# Do you ever feel you are wasting your life at your job?



## KangalLover (Dec 26, 2012)

So a bit of background. I spent 5 years of my life to get a software engineering degree, learned a lot of cool things and thought with myself that I'm gonna get a good job and build something awesome.

but currently, I'm working in a "not very good company" where most of the people just do tech support or accounting and from those few of us who do programming, not a single person is more experienced than me, so I have nobody to learn from.
while the salary is alright and the job is easy, I really feel like I'm wasting my time here, especially since I'm getting closer to 30.
I wanna get another job, but with this corona sh!t almost nobody is hiring and most people say I'm lucky I'm not losing my job.
again, sorry for the rant, I just wanted to put it off my chest.


----------



## andy1984 (Aug 18, 2006)

jesus at least you're not working only part time in a dead end job that everyone looks down on lol. and ur still young. and since its programming you can always contribute to other projects in your free time if you want to.
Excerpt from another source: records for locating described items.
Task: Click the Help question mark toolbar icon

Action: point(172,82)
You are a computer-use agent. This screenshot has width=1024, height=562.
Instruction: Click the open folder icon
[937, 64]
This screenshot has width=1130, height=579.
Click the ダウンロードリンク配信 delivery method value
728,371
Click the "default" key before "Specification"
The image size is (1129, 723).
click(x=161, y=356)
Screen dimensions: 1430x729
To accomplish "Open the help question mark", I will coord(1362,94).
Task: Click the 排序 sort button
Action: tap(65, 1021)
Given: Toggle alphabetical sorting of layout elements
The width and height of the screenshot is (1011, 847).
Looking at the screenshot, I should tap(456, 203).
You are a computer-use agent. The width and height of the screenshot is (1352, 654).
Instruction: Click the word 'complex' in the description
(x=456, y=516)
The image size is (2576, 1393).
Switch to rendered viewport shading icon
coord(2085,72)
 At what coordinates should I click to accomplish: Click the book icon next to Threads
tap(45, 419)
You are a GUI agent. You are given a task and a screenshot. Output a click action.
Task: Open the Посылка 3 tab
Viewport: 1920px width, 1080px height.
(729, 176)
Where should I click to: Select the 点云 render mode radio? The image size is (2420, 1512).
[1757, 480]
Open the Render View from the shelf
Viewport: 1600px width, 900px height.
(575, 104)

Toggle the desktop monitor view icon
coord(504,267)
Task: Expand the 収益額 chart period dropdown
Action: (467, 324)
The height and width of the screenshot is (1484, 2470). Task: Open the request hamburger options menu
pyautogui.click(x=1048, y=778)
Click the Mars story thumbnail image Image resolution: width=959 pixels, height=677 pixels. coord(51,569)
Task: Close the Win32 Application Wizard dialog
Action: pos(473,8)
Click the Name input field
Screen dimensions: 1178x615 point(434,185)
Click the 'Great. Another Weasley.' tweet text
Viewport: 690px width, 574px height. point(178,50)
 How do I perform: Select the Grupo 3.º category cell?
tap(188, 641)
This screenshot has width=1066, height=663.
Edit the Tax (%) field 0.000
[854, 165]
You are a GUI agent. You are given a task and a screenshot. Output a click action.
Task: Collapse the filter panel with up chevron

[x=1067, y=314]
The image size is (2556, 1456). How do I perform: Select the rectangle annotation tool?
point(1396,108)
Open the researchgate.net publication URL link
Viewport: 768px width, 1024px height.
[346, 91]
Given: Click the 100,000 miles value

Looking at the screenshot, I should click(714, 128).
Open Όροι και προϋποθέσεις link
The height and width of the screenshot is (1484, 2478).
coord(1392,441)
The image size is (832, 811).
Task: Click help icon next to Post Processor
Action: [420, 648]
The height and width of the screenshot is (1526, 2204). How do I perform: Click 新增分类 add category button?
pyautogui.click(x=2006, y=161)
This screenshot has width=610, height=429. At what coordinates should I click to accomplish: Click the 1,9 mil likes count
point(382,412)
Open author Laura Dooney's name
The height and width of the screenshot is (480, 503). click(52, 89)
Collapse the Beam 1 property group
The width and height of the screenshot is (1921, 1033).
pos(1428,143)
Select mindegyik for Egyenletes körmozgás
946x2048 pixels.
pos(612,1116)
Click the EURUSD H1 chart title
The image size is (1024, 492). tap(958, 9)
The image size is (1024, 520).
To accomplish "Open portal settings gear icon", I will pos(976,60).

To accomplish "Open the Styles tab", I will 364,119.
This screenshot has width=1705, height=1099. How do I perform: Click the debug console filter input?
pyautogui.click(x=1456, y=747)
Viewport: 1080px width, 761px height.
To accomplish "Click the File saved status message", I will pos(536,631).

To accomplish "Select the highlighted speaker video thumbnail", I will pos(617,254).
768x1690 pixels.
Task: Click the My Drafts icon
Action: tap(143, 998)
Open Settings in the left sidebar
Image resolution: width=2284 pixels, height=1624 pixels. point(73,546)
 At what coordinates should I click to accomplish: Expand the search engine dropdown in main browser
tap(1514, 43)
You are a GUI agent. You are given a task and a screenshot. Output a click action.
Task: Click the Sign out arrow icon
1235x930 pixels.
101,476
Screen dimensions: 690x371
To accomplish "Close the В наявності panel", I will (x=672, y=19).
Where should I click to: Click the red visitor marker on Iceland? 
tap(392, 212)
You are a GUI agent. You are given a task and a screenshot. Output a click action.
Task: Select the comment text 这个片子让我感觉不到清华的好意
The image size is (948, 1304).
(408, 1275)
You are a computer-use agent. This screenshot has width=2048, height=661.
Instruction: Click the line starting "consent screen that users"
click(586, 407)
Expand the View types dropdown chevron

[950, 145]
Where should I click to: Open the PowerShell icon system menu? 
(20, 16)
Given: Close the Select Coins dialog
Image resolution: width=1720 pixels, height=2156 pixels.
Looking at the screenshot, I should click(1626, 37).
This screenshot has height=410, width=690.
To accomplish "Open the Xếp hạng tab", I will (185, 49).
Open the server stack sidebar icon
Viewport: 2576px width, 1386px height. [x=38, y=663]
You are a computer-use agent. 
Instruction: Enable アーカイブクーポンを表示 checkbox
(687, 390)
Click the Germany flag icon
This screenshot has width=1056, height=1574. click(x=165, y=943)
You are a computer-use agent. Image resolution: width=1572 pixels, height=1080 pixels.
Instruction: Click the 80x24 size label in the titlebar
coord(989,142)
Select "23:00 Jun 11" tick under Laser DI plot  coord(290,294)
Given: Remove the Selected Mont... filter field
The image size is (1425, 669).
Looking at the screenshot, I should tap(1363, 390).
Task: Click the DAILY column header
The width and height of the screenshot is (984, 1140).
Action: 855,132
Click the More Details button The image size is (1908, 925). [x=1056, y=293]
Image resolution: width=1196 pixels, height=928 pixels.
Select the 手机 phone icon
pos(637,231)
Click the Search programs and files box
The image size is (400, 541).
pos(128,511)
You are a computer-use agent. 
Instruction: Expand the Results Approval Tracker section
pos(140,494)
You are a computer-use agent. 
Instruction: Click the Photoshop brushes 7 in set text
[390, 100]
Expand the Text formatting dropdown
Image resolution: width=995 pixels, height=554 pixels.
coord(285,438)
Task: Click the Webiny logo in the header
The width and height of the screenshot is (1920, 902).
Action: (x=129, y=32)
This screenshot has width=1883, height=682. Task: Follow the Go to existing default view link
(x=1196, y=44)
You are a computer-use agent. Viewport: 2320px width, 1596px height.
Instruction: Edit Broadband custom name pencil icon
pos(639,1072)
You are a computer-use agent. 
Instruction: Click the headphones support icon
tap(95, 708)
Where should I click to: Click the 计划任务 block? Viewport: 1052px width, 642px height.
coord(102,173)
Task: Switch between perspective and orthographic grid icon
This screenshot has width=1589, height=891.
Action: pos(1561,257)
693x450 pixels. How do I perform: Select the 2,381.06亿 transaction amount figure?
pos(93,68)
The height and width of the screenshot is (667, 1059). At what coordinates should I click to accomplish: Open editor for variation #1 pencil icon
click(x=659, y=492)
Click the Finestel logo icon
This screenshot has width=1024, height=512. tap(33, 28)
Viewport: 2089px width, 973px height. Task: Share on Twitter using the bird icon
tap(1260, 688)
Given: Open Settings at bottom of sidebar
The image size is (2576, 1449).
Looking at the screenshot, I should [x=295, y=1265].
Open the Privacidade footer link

I guess I dont mind my **** job so much because humans in general arent working towards anything good. and capitalism doesnt reward good acts, it just feeds the market etc. so everything is pretty pointless anyway.


----------



## KangalLover (Dec 26, 2012)

andy1984 said:


> jesus at least you're not working only part time in a dead end job that everyone looks down on lol. and ur still young. and since its programming you can always contribute to other projects in your free time if you want to.
> 
> I guess I dont mind my **** job so much because humans in general arent working towards anything good. _*and capitalism doesnt reward good acts, it just feeds the market etc. so everything is pretty pointless*_ anyway.


why you gotta be so nihilistic fam? 
I mean capitalism gave us google maps, google translate, GPS and iPhones, without them I have no idea how i would survive in a foreign country.


----------



## andy1984 (Aug 18, 2006)

KangalLover said:


> why you gotta be so nihilistic fam?
> I mean capitalism gave us google maps, google translate, GPS and iPhones, without them I have no idea how i would survive in a foreign country.


I care about the future, the opposite of nihilistic. but i wont get into that because my post will get deleted again :haha those things are pretty convenient. but its leading toward the New Screen Deal etc. theres nothing virtuous about google or Facebook etc they're merely convenient.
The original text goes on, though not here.